8.6.  RECOVER-WAIT State

   This state indicates that the server has sent an UPDREQ or UPDREQALL
   message and has received the UPDDONE message indicating that it has
   received all outstanding binding update information.  In the
   RECOVER-WAIT state, the server will wait for the MCLT in order to
   ensure that any processing that this server might have done prior to
   losing its stable storage will not cause future difficulties.

8.6.1.  Operation in RECOVER-WAIT State

   The server MUST NOT be responsive in RECOVER-WAIT state.

8.6.2.  Transition out of RECOVER-WAIT State

   Upon entry into RECOVER-WAIT state, the server MUST start a timer
   whose expiration is set to a time equal to the time the server went
   down (the TIME-OF-FAILURE from Section 8.3.2), if known, or the time
   the server started (if the TIME-OF-FAILURE is unknown), plus the
   MCLT.  When this timer expires, the server will transition into
   RECOVER-DONE state.

   This allows any IPv6 addresses or prefixes that were allocated by
   this server prior to the loss of its client binding information in
   stable storage to contact the other server or to time out.

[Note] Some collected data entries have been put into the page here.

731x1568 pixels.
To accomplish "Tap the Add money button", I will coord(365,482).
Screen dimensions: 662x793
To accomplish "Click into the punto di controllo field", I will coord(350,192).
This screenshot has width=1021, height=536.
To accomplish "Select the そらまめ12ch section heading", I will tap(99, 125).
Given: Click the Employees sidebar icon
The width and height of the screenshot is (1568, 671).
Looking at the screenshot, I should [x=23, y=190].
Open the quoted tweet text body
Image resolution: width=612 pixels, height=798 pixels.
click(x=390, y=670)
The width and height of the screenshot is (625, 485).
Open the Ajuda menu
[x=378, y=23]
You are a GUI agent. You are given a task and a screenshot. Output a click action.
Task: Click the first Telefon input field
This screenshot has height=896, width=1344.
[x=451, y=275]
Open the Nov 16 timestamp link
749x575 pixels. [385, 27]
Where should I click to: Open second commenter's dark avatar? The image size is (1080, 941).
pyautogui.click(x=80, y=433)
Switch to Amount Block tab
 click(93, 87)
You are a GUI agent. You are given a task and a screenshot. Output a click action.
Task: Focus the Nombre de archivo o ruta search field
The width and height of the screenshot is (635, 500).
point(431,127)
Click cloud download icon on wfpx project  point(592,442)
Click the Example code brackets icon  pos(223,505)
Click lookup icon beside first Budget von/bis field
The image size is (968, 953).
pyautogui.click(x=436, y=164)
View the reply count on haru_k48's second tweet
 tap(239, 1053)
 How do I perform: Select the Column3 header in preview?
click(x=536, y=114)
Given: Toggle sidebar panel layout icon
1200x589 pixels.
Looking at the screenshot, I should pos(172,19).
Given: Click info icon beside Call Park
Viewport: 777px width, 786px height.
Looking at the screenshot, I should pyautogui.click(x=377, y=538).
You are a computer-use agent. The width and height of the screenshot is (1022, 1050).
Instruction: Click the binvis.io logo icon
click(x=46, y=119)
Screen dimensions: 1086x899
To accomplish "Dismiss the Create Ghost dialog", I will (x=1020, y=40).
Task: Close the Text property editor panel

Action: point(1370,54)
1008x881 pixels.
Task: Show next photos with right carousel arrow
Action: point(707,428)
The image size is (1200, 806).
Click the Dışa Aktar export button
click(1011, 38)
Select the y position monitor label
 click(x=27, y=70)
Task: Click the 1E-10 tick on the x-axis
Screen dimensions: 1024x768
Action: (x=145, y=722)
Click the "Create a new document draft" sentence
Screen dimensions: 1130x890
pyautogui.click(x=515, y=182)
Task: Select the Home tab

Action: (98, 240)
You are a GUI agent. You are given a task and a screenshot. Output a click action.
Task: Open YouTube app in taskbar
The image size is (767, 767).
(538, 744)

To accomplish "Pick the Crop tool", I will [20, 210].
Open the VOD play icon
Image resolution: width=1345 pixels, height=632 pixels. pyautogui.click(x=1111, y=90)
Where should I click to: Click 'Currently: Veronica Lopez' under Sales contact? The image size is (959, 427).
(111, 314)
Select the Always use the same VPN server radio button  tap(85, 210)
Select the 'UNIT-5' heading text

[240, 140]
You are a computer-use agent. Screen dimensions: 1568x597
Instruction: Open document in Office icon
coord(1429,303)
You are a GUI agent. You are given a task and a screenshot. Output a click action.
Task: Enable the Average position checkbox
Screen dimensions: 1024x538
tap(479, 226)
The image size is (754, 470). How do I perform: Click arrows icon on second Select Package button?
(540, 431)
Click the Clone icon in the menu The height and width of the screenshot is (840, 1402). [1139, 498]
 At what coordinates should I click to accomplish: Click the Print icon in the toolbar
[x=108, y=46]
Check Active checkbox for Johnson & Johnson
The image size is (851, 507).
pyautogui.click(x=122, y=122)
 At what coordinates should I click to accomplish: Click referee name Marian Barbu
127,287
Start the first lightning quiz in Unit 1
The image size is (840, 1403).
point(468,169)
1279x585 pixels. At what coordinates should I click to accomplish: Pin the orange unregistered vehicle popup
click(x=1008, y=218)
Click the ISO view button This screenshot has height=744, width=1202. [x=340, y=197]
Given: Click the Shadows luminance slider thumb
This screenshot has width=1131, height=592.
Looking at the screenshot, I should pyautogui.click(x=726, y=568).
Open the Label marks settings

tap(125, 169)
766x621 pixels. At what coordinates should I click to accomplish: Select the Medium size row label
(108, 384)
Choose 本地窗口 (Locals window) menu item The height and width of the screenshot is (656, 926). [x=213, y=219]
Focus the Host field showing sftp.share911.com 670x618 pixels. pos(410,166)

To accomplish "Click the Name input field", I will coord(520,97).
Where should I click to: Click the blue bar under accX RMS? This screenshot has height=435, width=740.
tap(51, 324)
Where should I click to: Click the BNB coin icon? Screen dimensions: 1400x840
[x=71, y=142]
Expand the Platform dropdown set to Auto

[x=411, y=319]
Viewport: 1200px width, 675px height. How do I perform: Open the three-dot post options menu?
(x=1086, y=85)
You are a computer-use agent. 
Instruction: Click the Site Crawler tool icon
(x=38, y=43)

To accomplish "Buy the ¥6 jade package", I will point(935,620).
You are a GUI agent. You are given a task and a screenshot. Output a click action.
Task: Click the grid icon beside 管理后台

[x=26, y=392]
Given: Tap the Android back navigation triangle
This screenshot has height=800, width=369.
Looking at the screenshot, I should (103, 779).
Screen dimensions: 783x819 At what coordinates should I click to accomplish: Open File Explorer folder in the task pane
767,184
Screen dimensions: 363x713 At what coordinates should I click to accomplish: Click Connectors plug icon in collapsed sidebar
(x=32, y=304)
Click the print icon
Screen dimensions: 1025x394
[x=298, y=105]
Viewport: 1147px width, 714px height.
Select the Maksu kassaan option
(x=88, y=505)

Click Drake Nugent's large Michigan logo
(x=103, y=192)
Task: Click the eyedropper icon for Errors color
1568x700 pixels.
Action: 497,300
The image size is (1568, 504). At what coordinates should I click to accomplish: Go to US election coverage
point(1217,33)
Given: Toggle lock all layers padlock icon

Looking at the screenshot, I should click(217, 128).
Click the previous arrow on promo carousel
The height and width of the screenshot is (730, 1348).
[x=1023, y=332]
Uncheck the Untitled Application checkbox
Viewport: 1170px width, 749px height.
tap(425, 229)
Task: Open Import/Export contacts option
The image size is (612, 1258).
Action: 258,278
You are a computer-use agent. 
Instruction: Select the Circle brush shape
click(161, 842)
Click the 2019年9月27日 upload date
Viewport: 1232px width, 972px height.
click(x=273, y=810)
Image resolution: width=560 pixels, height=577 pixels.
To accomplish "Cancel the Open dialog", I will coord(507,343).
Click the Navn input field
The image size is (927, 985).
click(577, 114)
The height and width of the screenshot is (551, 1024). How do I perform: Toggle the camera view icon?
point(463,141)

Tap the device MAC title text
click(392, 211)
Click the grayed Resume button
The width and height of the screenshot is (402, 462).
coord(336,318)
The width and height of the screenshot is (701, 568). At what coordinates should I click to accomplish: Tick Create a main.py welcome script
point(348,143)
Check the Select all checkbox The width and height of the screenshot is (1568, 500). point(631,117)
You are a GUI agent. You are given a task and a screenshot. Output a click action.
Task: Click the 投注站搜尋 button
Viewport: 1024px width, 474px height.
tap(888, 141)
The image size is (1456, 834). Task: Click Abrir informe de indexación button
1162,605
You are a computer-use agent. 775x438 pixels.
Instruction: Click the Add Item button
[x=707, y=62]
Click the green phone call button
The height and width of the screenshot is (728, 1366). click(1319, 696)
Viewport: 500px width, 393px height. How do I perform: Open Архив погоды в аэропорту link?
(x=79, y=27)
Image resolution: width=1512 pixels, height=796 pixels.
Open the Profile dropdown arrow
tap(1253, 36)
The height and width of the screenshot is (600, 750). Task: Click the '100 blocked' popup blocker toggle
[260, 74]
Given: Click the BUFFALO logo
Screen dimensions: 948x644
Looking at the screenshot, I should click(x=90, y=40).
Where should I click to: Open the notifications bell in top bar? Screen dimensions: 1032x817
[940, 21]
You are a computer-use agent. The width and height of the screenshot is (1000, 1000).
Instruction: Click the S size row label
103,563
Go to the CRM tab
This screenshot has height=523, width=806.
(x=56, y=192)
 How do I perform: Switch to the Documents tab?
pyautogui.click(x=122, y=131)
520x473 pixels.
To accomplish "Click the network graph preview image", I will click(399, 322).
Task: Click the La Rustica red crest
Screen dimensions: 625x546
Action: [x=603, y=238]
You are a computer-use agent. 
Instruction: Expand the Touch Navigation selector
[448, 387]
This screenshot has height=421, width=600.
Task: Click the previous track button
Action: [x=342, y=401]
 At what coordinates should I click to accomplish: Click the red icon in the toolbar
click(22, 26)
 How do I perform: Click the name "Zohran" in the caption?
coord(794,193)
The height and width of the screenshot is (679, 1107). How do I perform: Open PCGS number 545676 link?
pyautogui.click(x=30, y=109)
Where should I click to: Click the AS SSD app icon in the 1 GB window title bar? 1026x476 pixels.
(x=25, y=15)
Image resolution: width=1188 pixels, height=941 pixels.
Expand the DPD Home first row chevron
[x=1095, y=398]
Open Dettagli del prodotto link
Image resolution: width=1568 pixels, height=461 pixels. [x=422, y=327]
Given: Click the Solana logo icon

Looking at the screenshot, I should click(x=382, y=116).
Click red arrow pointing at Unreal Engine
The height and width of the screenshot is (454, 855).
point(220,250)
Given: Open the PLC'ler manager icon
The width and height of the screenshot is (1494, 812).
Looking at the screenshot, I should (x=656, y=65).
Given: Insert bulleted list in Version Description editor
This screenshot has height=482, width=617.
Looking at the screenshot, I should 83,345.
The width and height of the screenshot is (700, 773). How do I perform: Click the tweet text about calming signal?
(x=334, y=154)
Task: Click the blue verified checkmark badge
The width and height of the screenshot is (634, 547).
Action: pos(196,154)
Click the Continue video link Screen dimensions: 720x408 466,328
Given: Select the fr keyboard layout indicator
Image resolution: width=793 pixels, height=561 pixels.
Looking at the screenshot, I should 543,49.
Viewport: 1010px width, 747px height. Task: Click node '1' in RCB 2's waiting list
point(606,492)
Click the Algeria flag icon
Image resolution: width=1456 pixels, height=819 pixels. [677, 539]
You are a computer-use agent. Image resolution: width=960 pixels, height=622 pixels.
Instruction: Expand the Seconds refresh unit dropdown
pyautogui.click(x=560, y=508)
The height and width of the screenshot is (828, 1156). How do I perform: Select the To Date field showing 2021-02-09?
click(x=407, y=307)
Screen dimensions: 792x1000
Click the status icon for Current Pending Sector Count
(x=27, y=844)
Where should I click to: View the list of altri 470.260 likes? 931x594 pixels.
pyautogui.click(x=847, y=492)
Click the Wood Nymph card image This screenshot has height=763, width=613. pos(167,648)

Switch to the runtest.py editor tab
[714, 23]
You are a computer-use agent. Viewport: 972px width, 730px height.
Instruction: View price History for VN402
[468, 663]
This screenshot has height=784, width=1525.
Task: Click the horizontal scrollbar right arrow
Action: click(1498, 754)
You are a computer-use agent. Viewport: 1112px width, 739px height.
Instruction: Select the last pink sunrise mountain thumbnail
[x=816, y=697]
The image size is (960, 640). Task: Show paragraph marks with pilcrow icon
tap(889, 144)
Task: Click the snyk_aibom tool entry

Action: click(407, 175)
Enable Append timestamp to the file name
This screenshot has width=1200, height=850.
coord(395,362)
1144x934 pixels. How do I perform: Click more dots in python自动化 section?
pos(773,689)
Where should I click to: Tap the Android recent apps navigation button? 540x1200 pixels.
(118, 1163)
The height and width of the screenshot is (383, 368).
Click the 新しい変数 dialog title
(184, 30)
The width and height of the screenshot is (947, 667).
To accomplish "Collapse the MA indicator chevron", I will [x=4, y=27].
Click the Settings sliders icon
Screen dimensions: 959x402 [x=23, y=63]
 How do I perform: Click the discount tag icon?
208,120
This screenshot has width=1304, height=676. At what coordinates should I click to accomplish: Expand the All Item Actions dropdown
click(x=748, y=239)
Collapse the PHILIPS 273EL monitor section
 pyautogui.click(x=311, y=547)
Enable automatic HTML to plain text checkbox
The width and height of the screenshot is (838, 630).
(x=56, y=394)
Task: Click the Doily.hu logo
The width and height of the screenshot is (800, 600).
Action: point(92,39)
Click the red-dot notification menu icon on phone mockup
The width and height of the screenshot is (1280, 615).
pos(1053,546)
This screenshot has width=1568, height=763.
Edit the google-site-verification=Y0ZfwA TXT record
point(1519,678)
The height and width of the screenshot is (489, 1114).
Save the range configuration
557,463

   If the server has never before run failover, then there is no need to
   wait in this state, and the server MAY transition immediately to
   RECOVER-DONE state.  However, to determine if this server has run
   failover, it is vital that the information provided by the partner be
   utilized, since the stable storage of this server may have been lost.

   If communication fails while a server is in RECOVER-WAIT state, it
   has no effect on the operation of this state.  The server SHOULD
   continue to operate its timer, and if the timer expires during the
   period where communications with the other server have failed, then
   the server SHOULD transition to RECOVER-DONE state.  This is rare --
   failover state transitions are not usually made while communications
   are interrupted, but in this case there is no reason to inhibit this
   transition.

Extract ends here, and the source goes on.